Sobre las anteriores líneas, una educación del pensamiento crítico nos retará a someter a examen, a desandar en primer lugar, las formas de pensamiento, de enseñanza y aprendizaje que parecen darle prioridad a la transmisión de contenidos y a la aplicación mecánica y descontextualizada de competencias laborales (muy particularmente en la Educación superior), y, en un segundo lugar, a incorporar la reflexión sistemática en nuestras formas de vida y conocimiento. En un mundo cada vez más complejo e indeterminado; en medio de sociedades en las que resurgen  viejas rencillas y neonacionalismos; sociedades tribales que oscilan radicalmente entre opiniones, informaciones de dudosa procedencia, imperio de emociones básicas, extremismos ideológicos y fanatismos comportamentales con una  creciente pulverización de la ética y del cuidado de la vida, posiblemente una educación del pensamiento crítico pueda, al menos, defender y promover la urgente necesidad de dar condiciones mínimas para pensar con detenimiento y humanizar nuestra humanidad.

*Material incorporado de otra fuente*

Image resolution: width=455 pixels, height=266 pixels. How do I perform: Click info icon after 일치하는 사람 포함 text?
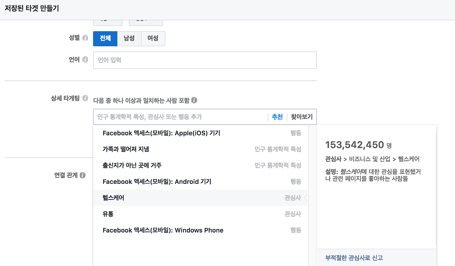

Si le damos atención especial a esta educación -o si se quiere, a enseñar desde un verdadero fomento del pensamiento reflexivo y no del aprendizaje per se de mandatos hiperconsumistas- podremos vigorizar la autonomía (tan mentada pero tan ausente en nuestras aulas) y el análisis y valoración argumentada de los discursos que nos gobiernan. Una educación del pensamiento crítico, como programa y propuesta formativa, ya en el ámbito universitario, haría las veces de trayecto cognitivo, ético y político pertinente para las presentes y futuras generaciones desde una mirada más esperanzadora, incluyente y renovada respecto a las actuales condiciones sociales que imperan y empobrecen la condición humana, muy especialmente en Colombia. Centrarse en la educación del pensamiento crítico, concluyendo, puede ser la bisagra que nos permita configurar una forma de sentido y convivencia más sólidos ante un mundo cada vez más líquido.

[1] Cfr, especialmente el capítulo VIII de la Lógica y el parágrafo 40 de la Crítica del juicio, I. Kant.